→ **Task to complete**
All of the entries below should be copied exactly as they appear.

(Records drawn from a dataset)
####

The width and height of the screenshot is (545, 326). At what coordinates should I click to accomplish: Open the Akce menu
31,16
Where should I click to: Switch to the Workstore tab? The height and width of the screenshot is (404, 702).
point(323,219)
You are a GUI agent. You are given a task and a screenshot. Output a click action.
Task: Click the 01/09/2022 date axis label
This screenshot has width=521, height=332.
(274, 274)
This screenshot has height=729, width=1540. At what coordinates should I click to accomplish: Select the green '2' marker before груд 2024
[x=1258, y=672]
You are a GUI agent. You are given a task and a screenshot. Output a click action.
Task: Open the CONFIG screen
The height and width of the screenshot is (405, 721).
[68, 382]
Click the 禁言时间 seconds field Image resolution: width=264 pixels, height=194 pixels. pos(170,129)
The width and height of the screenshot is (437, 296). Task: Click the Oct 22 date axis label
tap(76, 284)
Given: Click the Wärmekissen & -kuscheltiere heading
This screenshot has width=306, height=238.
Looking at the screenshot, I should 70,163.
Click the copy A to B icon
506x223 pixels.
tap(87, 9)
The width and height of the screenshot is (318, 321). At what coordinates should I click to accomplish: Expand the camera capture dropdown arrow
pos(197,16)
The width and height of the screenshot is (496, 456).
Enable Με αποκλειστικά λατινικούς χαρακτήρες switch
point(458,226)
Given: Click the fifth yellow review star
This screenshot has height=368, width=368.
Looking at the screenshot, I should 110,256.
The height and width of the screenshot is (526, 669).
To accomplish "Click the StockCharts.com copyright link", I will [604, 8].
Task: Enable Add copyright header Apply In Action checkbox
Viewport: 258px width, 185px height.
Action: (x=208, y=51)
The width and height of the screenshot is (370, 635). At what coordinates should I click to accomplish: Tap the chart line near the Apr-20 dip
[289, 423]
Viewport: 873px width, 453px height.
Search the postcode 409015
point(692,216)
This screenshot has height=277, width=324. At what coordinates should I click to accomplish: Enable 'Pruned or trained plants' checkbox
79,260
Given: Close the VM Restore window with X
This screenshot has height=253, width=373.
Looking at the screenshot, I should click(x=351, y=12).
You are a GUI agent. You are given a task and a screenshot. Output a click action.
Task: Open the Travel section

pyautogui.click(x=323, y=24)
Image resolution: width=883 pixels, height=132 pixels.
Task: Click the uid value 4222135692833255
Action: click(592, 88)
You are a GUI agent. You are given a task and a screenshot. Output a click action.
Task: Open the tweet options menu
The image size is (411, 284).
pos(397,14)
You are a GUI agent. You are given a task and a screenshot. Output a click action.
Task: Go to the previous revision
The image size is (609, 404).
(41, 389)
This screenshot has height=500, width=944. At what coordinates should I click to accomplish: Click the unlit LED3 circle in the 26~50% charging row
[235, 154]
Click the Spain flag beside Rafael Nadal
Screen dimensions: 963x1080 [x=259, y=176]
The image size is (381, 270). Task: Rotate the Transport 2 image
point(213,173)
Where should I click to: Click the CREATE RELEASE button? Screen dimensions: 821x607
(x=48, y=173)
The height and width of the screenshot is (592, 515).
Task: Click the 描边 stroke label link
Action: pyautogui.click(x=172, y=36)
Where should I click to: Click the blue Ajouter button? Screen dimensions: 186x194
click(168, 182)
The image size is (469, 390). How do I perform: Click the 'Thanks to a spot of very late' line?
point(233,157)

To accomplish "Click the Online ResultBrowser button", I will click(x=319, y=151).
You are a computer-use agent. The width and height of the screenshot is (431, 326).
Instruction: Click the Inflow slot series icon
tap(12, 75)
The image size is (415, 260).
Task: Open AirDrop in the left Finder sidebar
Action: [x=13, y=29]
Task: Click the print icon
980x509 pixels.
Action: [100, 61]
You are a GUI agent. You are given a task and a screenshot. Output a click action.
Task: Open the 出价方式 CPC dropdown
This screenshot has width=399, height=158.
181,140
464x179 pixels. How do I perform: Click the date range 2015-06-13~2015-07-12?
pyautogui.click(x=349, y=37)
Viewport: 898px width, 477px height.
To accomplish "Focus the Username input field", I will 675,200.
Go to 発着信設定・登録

####

→ **Answer space**
The width and height of the screenshot is (545, 326). At what coordinates should I click to accomplish: Open the Akce menu
31,16
Where should I click to: Switch to the Workstore tab? The height and width of the screenshot is (404, 702).
point(323,219)
You are a GUI agent. You are given a task and a screenshot. Output a click action.
Task: Click the 01/09/2022 date axis label
This screenshot has width=521, height=332.
(274, 274)
This screenshot has height=729, width=1540. At what coordinates should I click to accomplish: Select the green '2' marker before груд 2024
[x=1258, y=672]
You are a GUI agent. You are given a task and a screenshot. Output a click action.
Task: Open the CONFIG screen
The height and width of the screenshot is (405, 721).
[68, 382]
Click the 禁言时间 seconds field Image resolution: width=264 pixels, height=194 pixels. pos(170,129)
The width and height of the screenshot is (437, 296). Task: Click the Oct 22 date axis label
tap(76, 284)
Given: Click the Wärmekissen & -kuscheltiere heading
This screenshot has width=306, height=238.
Looking at the screenshot, I should 70,163.
Click the copy A to B icon
506x223 pixels.
tap(87, 9)
The width and height of the screenshot is (318, 321). At what coordinates should I click to accomplish: Expand the camera capture dropdown arrow
pos(197,16)
The width and height of the screenshot is (496, 456).
Enable Με αποκλειστικά λατινικούς χαρακτήρες switch
point(458,226)
Given: Click the fifth yellow review star
This screenshot has height=368, width=368.
Looking at the screenshot, I should 110,256.
The height and width of the screenshot is (526, 669).
To accomplish "Click the StockCharts.com copyright link", I will [604, 8].
Task: Enable Add copyright header Apply In Action checkbox
Viewport: 258px width, 185px height.
Action: (x=208, y=51)
The width and height of the screenshot is (370, 635). At what coordinates should I click to accomplish: Tap the chart line near the Apr-20 dip
[289, 423]
Viewport: 873px width, 453px height.
Search the postcode 409015
point(692,216)
This screenshot has height=277, width=324. At what coordinates should I click to accomplish: Enable 'Pruned or trained plants' checkbox
79,260
Given: Close the VM Restore window with X
This screenshot has height=253, width=373.
Looking at the screenshot, I should click(x=351, y=12).
You are a GUI agent. You are given a task and a screenshot. Output a click action.
Task: Open the Travel section

pyautogui.click(x=323, y=24)
Image resolution: width=883 pixels, height=132 pixels.
Task: Click the uid value 4222135692833255
Action: click(592, 88)
You are a GUI agent. You are given a task and a screenshot. Output a click action.
Task: Open the tweet options menu
The image size is (411, 284).
pos(397,14)
You are a GUI agent. You are given a task and a screenshot. Output a click action.
Task: Go to the previous revision
The image size is (609, 404).
(41, 389)
This screenshot has height=500, width=944. At what coordinates should I click to accomplish: Click the unlit LED3 circle in the 26~50% charging row
[235, 154]
Click the Spain flag beside Rafael Nadal
Screen dimensions: 963x1080 [x=259, y=176]
The image size is (381, 270). Task: Rotate the Transport 2 image
point(213,173)
Where should I click to: Click the CREATE RELEASE button? Screen dimensions: 821x607
(x=48, y=173)
The height and width of the screenshot is (592, 515).
Task: Click the 描边 stroke label link
Action: pyautogui.click(x=172, y=36)
Where should I click to: Click the blue Ajouter button? Screen dimensions: 186x194
click(168, 182)
The image size is (469, 390). How do I perform: Click the 'Thanks to a spot of very late' line?
point(233,157)

To accomplish "Click the Online ResultBrowser button", I will click(x=319, y=151).
You are a computer-use agent. The width and height of the screenshot is (431, 326).
Instruction: Click the Inflow slot series icon
tap(12, 75)
The image size is (415, 260).
Task: Open AirDrop in the left Finder sidebar
Action: [x=13, y=29]
Task: Click the print icon
980x509 pixels.
Action: [100, 61]
You are a GUI agent. You are given a task and a screenshot. Output a click action.
Task: Open the 出价方式 CPC dropdown
This screenshot has width=399, height=158.
181,140
464x179 pixels. How do I perform: Click the date range 2015-06-13~2015-07-12?
pyautogui.click(x=349, y=37)
Viewport: 898px width, 477px height.
To accomplish "Focus the Username input field", I will 675,200.
Go to 発着信設定・登録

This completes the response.